For those who havent played - this is indeed a kind of adventure game with zombie plot, based on a comic book of the same name. You guide your character, Lee, through a series of events during a zombie invasion. The game puts a little attention to the zombies themselves, rather making it a background for great character developement and relationships - and having to make difficult choices based on them.
To make it clear - it was the first time I actually felt any connection, any bond with a video game character. Not only with Lee, your main protagonist, who thanks to hundreds of choices that need to be made becomes a kind of your soul mirror, but with Clementime - a girl you babysit during the whole game. If you think a computer generated girl playing a major role in the game is not going to have any influence at you - just play it, I wouldn't believe it myself. And not only her - every character you meet is another tough choice to make, lines of dialogue to listen to, another thought to have.

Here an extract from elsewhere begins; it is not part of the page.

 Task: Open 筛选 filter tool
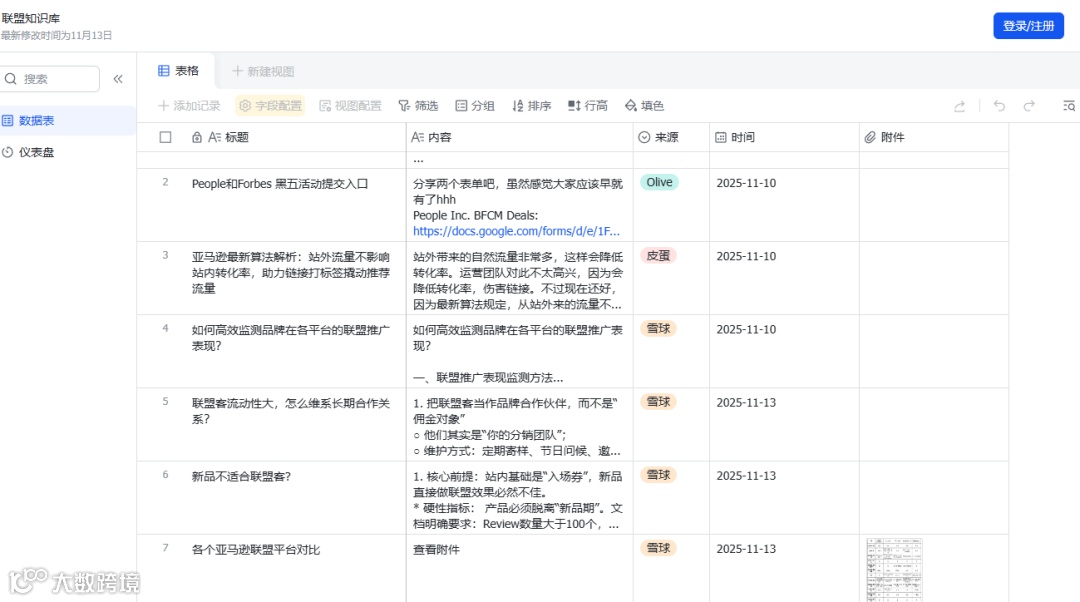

Another thing important is the fact you have no "right choices" here. Where you see yourself in a situation where you ave to choose to save either a woman or a man (and you built some relationship with both before), you don't get 100 points for the right choice - there is none. You simply keep the story going, experiancing the possible drawbacks of your choice later - but somehow this game rather prevents you from loading the previous checkpoint to change your choice. It kinda tells you "it's your choice, keep it, you have no reason to regret it".
And to sum up - the thing that shocked me the most is the fact... this thing barely resembles an actual game. I played a few adventure games before - none grasped me tho - and they were swarmed with puzzle games, clue finding, minigames, stuff like that. This game doesn't make you play it - it makes you write itself. It's like a TV series you are writing and experiancing at the same time. I'll tell you something - there are moments in the game where you do NOTHING but press the 'w' key to move ahead, usually in pretty bad enviroment (there are zombies here, just reminding). If you stop pressing it, nothing bad happens, you just don't move. This sounds like a terrible idea at first - why don't just make it a cutscene? Tell you what - even those little 'w' scenes make you feel "in character" more than most recent games. I don't know how they did it, but it works.
So, a question: do you thing a kind of revolution is coming? This 'game' is nothing players experianced since CDI or Sega CD "Interactive movies", and we all know how much that sucked. Is it a sign that this idea was just terribly handled, and it can come back with such amazing games as "The Walking Dead"? Or is it a one time thing that was surely very good indeed, but the players will forget it soon enough, and the idea wont catch up?